**ABOUT THIS EXERCISE**
Lines outside the range are not wanted. Give again exactly the lines between the line holding "Viewport: 980px width, 457px height." and the line holding "Go to 订单 orders via sidebar icon", inclusive, from the listing below.

**DATA PROVIDED**

────

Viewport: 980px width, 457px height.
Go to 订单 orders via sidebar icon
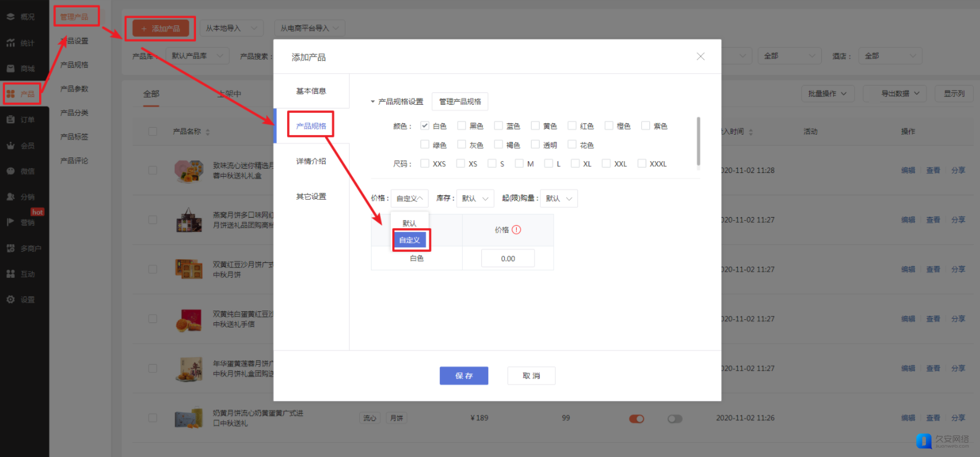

────

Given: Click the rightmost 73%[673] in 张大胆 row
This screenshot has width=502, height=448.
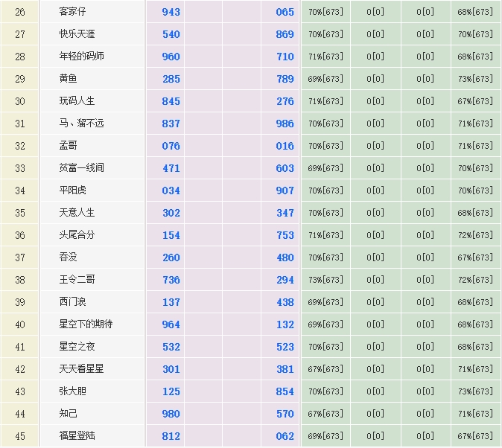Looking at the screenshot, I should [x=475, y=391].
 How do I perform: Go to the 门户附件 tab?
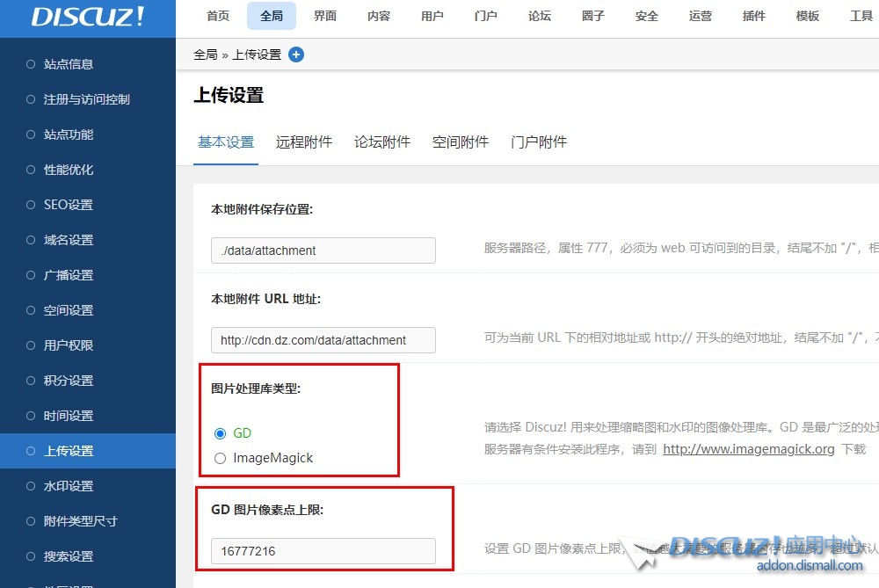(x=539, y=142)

────

**TASK ANSWER**
Viewport: 980px width, 457px height.
Go to 订单 orders via sidebar icon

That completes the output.